I have loved chickens for many years. Twenty years ago I had a chicken coop built on my property where I lived in the Pacific NW. I raised laying hens so that I could cook with fresh eggs. During the day I let my hens roam my property and at dusk my son’s corgi would herd them into their coop. Each morning I would go out to the coop, thank the “girls” and gather beautiful fresh eggs. Those days are gone and I now live a much different life dividing my week between my apartment in New York City and my house in Fairfield County.
Here are some fun and interesting chicken facts:
Chickens are omnivores. In the wild they will scratch the soil searching for seeds, insects, young mice and lizards.
Alektorophobia means “fear of chickens.”
The older the hen the larger the eggs she lays.
Chickens with white earlobes lay white eggs. Chickens with red earlobes lay brown eggs.
Chickens can live for 5 to 10 years depending on the breed. According to, The Guinness Book of World Records, the world’s oldest chicken died of heart failure at age 16.
A fresh egg sinks in a bowl of water, and old egg floats.
Hens start clucking to the eggs a few days before hatching, making it more likely that they will all hatch at approximately the same time.
DNA evidence suggests that chickens are the closest living relatives to the Tyrannosaurus Rex.
The first pictures of chickens in Europe were found on 7th Century BC Corinthian pottery.
Eggs dry out more quickly in your refrigerator’s egg rack so it is best to leave them in the carton.

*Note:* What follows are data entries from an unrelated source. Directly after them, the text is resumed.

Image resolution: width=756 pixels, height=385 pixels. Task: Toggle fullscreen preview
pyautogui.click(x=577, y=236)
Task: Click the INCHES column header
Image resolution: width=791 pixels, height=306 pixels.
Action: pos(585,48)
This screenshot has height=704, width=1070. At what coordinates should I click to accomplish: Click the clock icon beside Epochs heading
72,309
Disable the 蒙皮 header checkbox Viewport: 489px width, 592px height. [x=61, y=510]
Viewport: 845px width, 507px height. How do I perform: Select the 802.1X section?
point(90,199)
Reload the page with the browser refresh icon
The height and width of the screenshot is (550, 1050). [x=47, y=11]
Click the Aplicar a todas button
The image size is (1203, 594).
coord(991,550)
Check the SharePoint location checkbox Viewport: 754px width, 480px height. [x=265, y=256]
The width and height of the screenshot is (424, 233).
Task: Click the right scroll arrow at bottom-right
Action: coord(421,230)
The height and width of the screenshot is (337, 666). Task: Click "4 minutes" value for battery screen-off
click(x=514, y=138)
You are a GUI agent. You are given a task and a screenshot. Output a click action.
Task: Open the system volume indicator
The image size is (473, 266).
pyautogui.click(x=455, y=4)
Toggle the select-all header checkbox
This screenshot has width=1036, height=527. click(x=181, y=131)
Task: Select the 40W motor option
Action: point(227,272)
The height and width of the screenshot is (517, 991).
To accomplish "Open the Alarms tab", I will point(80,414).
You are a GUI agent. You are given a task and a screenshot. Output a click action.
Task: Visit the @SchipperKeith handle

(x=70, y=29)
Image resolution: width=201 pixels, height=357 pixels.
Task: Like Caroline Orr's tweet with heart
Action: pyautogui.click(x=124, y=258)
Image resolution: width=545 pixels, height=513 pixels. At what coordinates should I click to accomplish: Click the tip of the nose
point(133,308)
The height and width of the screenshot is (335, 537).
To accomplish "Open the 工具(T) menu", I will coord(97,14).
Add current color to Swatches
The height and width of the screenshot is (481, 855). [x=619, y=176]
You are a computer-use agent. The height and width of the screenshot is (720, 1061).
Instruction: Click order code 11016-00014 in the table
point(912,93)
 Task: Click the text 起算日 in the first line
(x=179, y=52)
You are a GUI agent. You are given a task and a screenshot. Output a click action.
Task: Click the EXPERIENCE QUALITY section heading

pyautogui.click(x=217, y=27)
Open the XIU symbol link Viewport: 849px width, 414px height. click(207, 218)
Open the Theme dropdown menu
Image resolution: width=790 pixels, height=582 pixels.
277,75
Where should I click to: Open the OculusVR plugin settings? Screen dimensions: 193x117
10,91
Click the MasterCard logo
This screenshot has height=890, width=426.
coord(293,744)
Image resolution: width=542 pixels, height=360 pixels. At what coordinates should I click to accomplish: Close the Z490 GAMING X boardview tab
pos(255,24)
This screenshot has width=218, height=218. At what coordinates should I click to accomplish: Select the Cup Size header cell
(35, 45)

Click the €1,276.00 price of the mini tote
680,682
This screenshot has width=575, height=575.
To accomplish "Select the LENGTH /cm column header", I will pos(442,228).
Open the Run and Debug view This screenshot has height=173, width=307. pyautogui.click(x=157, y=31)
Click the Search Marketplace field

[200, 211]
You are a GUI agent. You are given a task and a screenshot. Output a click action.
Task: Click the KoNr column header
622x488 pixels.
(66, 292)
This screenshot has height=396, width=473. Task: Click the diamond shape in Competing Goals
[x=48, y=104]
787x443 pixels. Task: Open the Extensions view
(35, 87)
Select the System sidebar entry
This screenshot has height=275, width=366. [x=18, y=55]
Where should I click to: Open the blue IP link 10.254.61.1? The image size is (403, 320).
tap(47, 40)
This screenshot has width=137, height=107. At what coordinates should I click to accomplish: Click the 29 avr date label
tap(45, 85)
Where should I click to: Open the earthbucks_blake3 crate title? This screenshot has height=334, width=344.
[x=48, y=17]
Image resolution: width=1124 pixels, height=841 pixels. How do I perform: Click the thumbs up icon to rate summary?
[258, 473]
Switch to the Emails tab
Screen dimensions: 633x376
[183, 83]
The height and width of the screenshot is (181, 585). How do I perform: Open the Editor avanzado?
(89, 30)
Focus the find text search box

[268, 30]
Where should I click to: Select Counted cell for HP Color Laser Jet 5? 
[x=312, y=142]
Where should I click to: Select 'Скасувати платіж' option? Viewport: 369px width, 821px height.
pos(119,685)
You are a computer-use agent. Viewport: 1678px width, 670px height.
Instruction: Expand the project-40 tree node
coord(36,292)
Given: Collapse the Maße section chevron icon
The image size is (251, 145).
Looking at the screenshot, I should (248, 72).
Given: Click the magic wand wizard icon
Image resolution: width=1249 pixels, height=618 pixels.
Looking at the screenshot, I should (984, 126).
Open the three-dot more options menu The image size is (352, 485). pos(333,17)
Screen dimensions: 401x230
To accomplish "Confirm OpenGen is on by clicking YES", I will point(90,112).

If you can’t remember which eggs you cooked then spin them. If an egg spins quickly then it is hard boiled. If an egg spins slowly and wobbles then it is raw.
It is estimated that there are four chickens to every human on the planet.
The egg carton was invented in 1911 by a Canadian newspaper editor named, Joseph Coyle, in Smithers, British Columbia
An egg standing on its end can bear up to 200 pounds. The record was set by the Ontario Science Centre.
For best results, eggs should be brought to room temperature when used for baking.
A plastic egg, golf ball or avocado pit placed in a nest will encourage a hen to lay in it. This is the origin of the term “nest egg.”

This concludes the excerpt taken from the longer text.